- The Durrockstock Dam
- Foxbar Location within Renfrewshire
- Council area: Renfrewshire;
- Lieutenancy area: Renfrewshire;
- Country: Scotland
- Sovereign state: United Kingdom
- Post town: PAISLEY
- Postcode district: PA2
- Dialling code: 01505
- Police: Scotland
- Fire: Scottish
- Ambulance: Scottish
- UK Parliament: Paisley and Renfrewshire South;

= Foxbar =

District of Paisley, Scotland

Foxbar is a district of Paisley, bordered by the Gleniffer Braes and Paisley town centre. Consisting mostly of residential areas, Foxbar has rapidly grown over the past century to be one of the largest housing areas in the town.
The local authority (Renfrewshire Council) has invested significantly in the area, which nowadays boasts multiple community centres, public parks and social areas.

==Housing==
The district consists of local authority, housing association and privately owned housing. In recent years there has been significant investment in private and social housing including the construction of new build estates and refurbishment of existing tenement buildings and Oliphant court, Foxbar's only remaining high rise.

Foxbar previously had five 14 storey high rise flats, each containing 56 flats situated above Durrockstock park in the top end area of the district.
- Oliphant Court
- Marmion Court
- Heriot Court
- Montrose Court
- Waverley Court

Waverley Court was demolished in 1996 followed by Marmion, Montrose and Heriot Court in 2004. Oliphant Court was refurbished in recent years and is currently owned and maintained by Paisley South housing association.

==Services and amenities==
===Schools===
Foxbar has 3 primary schools (Heriot, St. Pauls and Brediland) and one secondary school (Gleniffer High).

===Amenities===
Foxbar has 3 community centres and one library. The main Foxbar community centre is situated beneath the library on Amochrie Road and Ivanhoe Road. The Youth Drop In is situated on Spey Avenue. The resource centre is situated on Amochrie Road.

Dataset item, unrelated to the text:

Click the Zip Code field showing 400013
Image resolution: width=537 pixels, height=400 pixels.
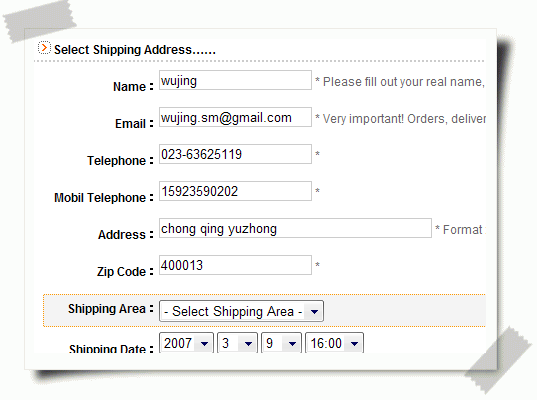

Foxbar comparably has a large retail presence uncommon for modern housing developments. Currently the various sub-areas are supplied by multiple local newsagents and grocery stores; however post office facilities, a pharmacy and a local butcher also are available.

==Public transport==
Foxbar is served by two McGill's buses:

- the 61 from Paisley town centre to the top of Foxbar, via Gleniffer High School
- the 17 (previously the 60) from Foxbar Heriot Avenue to the Queen Elizabeth University Hospital via the Royal Alexandra Hospital and Paisley town centre.

==Recreation==
Popular places in Foxbar are Durrockstock Park, which is a Local Nature Reserve and the walkway to the Gleniffer Braes.